Excerpt to read:

-*-*-

In article <89olm2$39s$1 at niobium.hgmp.mrc.ac.uk>, ptribble at hgmp.mrc.ac.uk
(Peter C. Tribble) wrote:
> In article <89ognt$neb$2 at bagan.srce.hr>,
> Damir Zucic <zucic at drava.etfos.hr> writes:
> >
> > In just few years, the amount of free and commercial software for
bioinformatics
> > on Linux will be significantly larger. I will, for example, release a free,
> > open source molecular visualisation program, which will be capable to load
> > large macromolecules, show it in different ways etc...
>> Which has nothing to do with Linux, as any competently written program
> will run on the regular unix flavours as well. (And vice-versa.)
However, distributors who supply binary-only programs still neglect
Linux at the moment so I believe Damir was indicating that this may
change in the future.

-*-*-

Dataset rows:
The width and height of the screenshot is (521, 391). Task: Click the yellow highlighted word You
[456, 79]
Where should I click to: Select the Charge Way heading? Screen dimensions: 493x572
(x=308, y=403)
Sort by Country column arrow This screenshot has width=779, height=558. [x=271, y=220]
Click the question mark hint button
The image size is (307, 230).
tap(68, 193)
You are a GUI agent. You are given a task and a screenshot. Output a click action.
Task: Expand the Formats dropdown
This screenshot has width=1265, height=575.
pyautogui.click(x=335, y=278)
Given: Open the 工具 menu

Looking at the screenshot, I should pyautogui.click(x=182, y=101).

-*-*-

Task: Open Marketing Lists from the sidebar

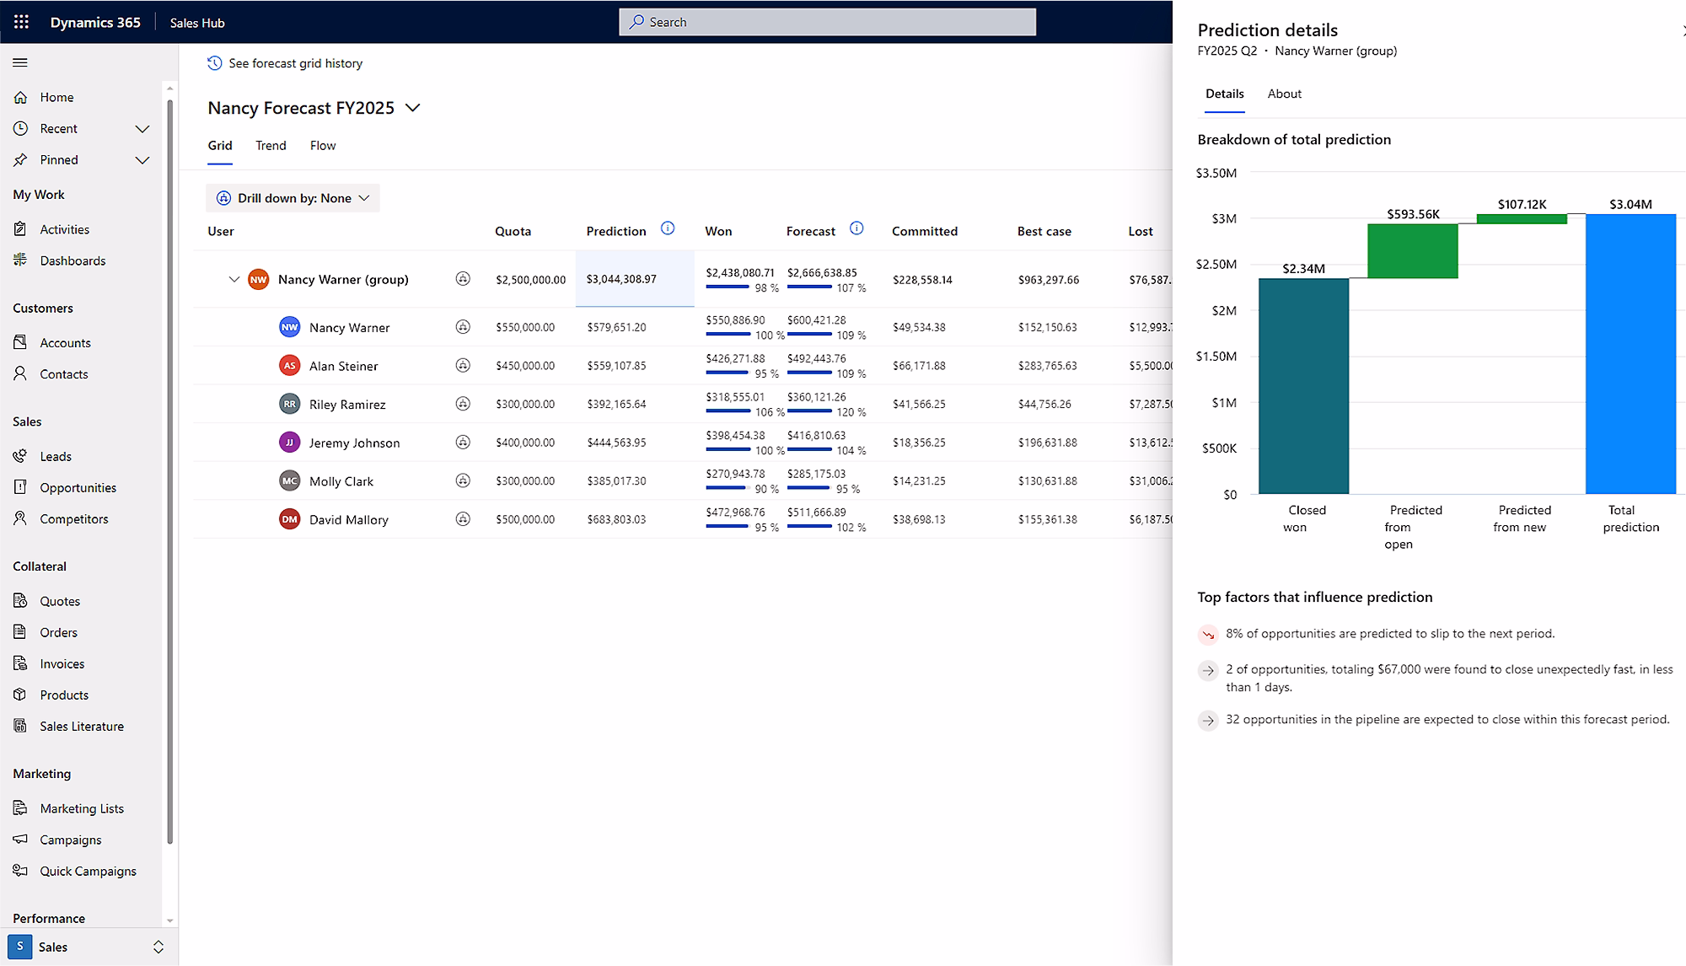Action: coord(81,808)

-*-*-

Task list:
#1 Write out the part of the newsgroup post about Linux software that begins with the words containing "In article <89olm2$39s$1" and ends with "well. (And vice-versa.)".
#2 Continue the newsgroup post about Linux software from where it stops.

The answers:
#1
In article <89olm2$39s$1 at niobium.hgmp.mrc.ac.uk>, ptribble at hgmp.mrc.ac.uk
(Peter C. Tribble) wrote:
> In article <89ognt$neb$2 at bagan.srce.hr>,
> Damir Zucic <zucic at drava.etfos.hr> writes:
> >
> > In just few years, the amount of free and commercial software for
bioinformatics
> > on Linux will be significantly larger. I will, for example, release a free,
> > open source molecular visualisation program, which will be capable to load
> > large macromolecules, show it in different ways etc...
>> Which has nothing to do with Linux, as any competently written program
> will run on the regular unix flavours as well. (And vice-versa.)

#2
This also highlights one of the other advantages of Linux (and *BSD
distributions) occupying a larger mindset - a wider appreciation of
open source software. Certainly people in the past would happily
hand out source code for bioinformatics-related programs but only
those with access to UNIX boxes would have the chance to run them.
As Linux has taken hold the open source philosophy has also been
propagated so even if you are running a commercial OS (even if
freely distributed like Solaris) you are (hopefully) more likely
to share your code.
Bernard
P.S. Garlic looks real nice, Damir.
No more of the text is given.